-- DATA SECTION follows --

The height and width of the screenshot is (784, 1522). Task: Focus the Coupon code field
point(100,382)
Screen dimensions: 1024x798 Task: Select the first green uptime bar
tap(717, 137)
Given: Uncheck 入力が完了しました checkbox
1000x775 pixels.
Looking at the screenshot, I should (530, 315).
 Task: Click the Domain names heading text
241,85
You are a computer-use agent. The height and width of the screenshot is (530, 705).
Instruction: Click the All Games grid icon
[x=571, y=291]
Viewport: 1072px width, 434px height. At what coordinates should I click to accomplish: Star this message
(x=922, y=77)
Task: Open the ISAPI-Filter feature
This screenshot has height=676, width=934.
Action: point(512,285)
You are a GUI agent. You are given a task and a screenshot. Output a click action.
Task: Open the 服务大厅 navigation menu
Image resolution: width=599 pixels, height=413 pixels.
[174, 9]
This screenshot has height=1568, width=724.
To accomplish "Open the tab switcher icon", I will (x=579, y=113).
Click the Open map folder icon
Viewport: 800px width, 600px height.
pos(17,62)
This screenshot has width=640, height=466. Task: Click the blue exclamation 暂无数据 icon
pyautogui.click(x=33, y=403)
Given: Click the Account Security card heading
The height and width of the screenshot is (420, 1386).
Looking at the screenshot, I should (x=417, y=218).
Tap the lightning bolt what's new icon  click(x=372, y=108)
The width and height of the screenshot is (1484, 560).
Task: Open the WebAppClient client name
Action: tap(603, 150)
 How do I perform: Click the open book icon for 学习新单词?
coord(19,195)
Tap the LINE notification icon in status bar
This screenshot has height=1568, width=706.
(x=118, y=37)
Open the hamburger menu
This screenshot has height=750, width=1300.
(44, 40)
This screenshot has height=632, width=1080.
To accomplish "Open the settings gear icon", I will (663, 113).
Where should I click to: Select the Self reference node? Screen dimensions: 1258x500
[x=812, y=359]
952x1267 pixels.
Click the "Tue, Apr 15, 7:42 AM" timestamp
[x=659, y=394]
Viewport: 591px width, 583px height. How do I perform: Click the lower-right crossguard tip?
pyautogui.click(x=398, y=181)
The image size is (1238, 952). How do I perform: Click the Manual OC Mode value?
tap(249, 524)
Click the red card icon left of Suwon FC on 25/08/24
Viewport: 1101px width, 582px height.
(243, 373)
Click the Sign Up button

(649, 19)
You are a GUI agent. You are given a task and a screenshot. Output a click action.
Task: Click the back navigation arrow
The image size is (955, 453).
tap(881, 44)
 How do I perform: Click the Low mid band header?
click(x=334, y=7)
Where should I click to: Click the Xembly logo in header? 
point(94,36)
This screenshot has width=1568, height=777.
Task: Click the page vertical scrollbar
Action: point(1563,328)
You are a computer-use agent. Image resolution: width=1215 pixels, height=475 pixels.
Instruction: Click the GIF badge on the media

-- DATA SECTION concluded --

EXERCISE BRIEF
Search the entries above for the word "computer", and copy every line where it occurs.

FINISHED TASK
You are a computer-use agent. The height and width of the screenshot is (530, 705).
You are a computer-use agent. Image resolution: width=1215 pixels, height=475 pixels.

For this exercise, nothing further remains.